— start of DATASET RECORDS —
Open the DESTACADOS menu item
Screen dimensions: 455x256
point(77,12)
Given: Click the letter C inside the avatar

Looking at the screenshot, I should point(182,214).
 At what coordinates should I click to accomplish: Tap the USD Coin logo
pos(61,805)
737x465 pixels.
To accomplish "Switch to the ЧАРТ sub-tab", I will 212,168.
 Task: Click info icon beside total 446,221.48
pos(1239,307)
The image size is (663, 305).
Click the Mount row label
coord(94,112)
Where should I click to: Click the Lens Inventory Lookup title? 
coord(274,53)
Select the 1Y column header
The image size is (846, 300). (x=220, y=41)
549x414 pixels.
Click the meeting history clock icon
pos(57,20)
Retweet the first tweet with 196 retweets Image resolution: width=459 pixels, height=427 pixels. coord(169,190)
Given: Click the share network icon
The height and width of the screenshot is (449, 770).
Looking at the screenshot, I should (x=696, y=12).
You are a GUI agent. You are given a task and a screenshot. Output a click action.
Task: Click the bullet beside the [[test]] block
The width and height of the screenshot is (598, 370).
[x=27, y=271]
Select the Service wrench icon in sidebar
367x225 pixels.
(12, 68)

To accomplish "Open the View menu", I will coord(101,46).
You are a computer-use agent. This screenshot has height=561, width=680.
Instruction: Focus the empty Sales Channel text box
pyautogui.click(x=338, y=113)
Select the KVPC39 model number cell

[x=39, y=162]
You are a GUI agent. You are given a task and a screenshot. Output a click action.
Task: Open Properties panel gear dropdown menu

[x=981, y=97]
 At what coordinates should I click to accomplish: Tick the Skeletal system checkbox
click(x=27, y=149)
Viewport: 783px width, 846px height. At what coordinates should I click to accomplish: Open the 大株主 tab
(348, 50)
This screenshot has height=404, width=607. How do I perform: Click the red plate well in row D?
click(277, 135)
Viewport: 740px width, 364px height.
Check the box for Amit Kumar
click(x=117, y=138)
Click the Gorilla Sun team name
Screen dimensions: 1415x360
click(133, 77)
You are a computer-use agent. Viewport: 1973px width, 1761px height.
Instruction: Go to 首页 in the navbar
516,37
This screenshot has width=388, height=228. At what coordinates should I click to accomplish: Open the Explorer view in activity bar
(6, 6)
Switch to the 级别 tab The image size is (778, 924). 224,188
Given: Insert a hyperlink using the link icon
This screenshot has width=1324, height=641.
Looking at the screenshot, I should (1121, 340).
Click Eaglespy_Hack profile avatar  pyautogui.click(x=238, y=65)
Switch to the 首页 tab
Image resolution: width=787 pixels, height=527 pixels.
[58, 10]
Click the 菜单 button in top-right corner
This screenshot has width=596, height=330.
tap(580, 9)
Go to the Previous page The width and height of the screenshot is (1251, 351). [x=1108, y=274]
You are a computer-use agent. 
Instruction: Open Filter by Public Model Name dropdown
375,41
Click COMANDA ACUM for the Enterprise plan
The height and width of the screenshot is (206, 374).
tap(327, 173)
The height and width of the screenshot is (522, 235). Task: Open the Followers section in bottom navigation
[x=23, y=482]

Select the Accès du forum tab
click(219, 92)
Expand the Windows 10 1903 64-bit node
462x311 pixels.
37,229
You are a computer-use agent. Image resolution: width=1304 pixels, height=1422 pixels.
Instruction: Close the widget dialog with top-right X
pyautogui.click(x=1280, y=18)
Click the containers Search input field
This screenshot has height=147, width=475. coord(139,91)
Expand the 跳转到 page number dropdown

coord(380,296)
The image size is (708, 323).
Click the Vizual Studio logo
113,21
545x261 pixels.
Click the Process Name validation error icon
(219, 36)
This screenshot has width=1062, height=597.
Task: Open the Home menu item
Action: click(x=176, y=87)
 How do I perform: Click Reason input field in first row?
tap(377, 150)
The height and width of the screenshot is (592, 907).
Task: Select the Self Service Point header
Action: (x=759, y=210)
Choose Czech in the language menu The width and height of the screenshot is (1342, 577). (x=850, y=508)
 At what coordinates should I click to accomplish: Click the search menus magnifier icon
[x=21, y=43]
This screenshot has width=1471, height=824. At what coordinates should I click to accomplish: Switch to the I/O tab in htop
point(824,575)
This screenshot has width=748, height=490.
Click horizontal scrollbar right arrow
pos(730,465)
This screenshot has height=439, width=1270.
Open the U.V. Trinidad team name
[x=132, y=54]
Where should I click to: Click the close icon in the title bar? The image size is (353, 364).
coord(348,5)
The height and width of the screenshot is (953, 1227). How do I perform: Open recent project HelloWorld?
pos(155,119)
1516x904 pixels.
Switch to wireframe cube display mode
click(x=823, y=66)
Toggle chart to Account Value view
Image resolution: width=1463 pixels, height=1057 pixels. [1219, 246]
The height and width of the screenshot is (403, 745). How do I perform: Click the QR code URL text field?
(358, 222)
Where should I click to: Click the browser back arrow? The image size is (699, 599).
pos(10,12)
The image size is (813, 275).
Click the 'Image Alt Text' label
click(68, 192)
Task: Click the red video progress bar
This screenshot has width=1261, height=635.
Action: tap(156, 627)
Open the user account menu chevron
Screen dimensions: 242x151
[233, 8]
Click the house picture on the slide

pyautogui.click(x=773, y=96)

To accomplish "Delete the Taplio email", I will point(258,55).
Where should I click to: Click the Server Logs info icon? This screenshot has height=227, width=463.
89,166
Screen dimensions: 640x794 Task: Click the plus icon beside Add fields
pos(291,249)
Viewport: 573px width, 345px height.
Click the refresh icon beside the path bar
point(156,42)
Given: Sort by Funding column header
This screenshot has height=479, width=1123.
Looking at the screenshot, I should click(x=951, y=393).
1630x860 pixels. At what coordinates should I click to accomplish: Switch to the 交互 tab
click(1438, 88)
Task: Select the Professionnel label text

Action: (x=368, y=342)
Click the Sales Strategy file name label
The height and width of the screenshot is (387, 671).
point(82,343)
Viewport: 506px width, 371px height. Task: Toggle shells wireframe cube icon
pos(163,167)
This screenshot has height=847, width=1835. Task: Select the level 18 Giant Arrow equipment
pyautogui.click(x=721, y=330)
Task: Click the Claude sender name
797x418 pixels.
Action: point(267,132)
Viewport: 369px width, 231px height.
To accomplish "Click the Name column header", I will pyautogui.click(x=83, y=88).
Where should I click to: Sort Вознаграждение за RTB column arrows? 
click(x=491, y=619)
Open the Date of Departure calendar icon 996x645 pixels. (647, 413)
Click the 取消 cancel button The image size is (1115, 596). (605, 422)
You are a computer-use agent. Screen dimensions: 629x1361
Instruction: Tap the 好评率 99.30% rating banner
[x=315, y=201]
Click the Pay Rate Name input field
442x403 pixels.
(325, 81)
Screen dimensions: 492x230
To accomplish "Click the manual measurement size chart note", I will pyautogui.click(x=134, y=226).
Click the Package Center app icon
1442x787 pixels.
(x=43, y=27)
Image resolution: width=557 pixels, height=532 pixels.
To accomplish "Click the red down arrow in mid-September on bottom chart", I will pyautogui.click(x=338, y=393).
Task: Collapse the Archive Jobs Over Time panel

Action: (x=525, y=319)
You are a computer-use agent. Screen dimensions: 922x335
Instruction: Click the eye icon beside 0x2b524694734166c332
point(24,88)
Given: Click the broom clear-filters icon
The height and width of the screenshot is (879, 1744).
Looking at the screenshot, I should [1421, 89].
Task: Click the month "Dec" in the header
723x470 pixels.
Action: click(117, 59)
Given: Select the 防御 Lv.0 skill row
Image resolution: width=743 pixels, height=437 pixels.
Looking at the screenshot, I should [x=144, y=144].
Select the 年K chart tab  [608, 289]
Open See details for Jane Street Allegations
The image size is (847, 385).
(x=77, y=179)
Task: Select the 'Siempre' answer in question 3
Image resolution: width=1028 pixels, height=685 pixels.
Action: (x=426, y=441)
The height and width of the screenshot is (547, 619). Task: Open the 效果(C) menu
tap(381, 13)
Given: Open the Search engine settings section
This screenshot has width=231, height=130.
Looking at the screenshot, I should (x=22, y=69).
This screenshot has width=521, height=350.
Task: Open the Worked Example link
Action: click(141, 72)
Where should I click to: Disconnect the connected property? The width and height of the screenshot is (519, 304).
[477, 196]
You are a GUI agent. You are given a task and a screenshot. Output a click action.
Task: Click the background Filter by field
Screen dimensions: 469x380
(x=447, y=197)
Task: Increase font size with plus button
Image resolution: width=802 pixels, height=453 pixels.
— end of DATASET RECORDS —
Copy out, without any change, the lines between the one containing "The height and width of the screenshot is (522, 235)." and the one containing "click(x=823, y=66)", inclusive.

The height and width of the screenshot is (522, 235). Task: Open the Followers section in bottom navigation
[x=23, y=482]

Select the Accès du forum tab
click(219, 92)
Expand the Windows 10 1903 64-bit node
462x311 pixels.
37,229
You are a computer-use agent. Image resolution: width=1304 pixels, height=1422 pixels.
Instruction: Close the widget dialog with top-right X
pyautogui.click(x=1280, y=18)
Click the containers Search input field
This screenshot has height=147, width=475. coord(139,91)
Expand the 跳转到 page number dropdown

coord(380,296)
The image size is (708, 323).
Click the Vizual Studio logo
113,21
545x261 pixels.
Click the Process Name validation error icon
(219, 36)
This screenshot has width=1062, height=597.
Task: Open the Home menu item
Action: click(x=176, y=87)
 How do I perform: Click Reason input field in first row?
tap(377, 150)
The height and width of the screenshot is (592, 907).
Task: Select the Self Service Point header
Action: (x=759, y=210)
Choose Czech in the language menu The width and height of the screenshot is (1342, 577). (x=850, y=508)
 At what coordinates should I click to accomplish: Click the search menus magnifier icon
[x=21, y=43]
This screenshot has width=1471, height=824. At what coordinates should I click to accomplish: Switch to the I/O tab in htop
point(824,575)
This screenshot has width=748, height=490.
Click horizontal scrollbar right arrow
pos(730,465)
This screenshot has height=439, width=1270.
Open the U.V. Trinidad team name
[x=132, y=54]
Where should I click to: Click the close icon in the title bar? The image size is (353, 364).
coord(348,5)
The height and width of the screenshot is (953, 1227). How do I perform: Open recent project HelloWorld?
pos(155,119)
1516x904 pixels.
Switch to wireframe cube display mode
click(x=823, y=66)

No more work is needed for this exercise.